En cause, selon lui, l’abandon de toute transmission orale de la culture. «Lors du tsunami du 26 décembre 2004, les habitants de l’île indonésienne de Simeulue[2] savaient, parce que leurs aînés leur avaient décrit l’épisode de 1907, qu’un fort retrait de la mer annonçait l’arrivée rapide de vagues géantes. Ils se sont réfugiés immédiatement dans les hauteurs. Simeulue n’a déploré que 7 victimes contre des milliers dans les îles voisines de la Sonde.»

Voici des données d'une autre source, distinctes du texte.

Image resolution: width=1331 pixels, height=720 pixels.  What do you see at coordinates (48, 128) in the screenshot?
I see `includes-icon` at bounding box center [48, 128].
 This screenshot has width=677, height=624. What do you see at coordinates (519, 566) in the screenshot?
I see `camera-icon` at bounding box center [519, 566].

 Faut-il généraliser aux populations les exercices de crise tels qu’ils se pratiquent régulièrement? Pas forcément. «Ce genre d’exercice est moins conçus pour sensibiliser les populations que pour vérifier la cohérence des plans de gestion de crise des services publics, des collectivités territoriales et des industriels.»

Jeux sérieux

A ces crises scénarisées, Éric Daudé préfère le Serious Game. «Faire jouer, une journée durant, à des citoyens les rôles du préfet, des maires, des responsables des secours ou des gendarmes devant organiser les évacuations facilite l’apprentissage de la complexité plus sûrement que des brochures ou des vidéos.» Ces jeux de rôle facilitent aussi l’apprentissage du terrain et des missions de chaque intervenant et l’acceptation des règles.

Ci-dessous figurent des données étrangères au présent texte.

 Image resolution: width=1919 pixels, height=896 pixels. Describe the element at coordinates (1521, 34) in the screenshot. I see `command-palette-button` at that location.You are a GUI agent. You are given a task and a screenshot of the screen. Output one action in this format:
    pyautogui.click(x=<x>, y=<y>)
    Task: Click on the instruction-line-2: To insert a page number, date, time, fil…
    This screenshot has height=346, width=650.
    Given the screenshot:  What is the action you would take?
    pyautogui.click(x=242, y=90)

Autant de conditions favorables à l'éveil d'un large public aux questions de risque industriel. Sensibilisés, les citoyens ont moins de réticences à participer à des exercices plus réalistes, «à la japonaise», estime Éric Daudé. «En France, on attend toujours que les sirènes deviennent insupportables pour évacuer un bâtiment lors d'un exercice. Au Japon, tout le monde se protège au second coup de sirène. Régulièrement entraînés et confrontés à de véritables catastrophes, les Japonais jouent aussi plus collectif. Une telle culture du risqsue explique, en partie, le faible nombre de victimes lors des séismes.»    



[1] L’agglomération rouennaise compte 13 sites classés Seveso.

[2] Simeulue compte environ 60.000 habitants.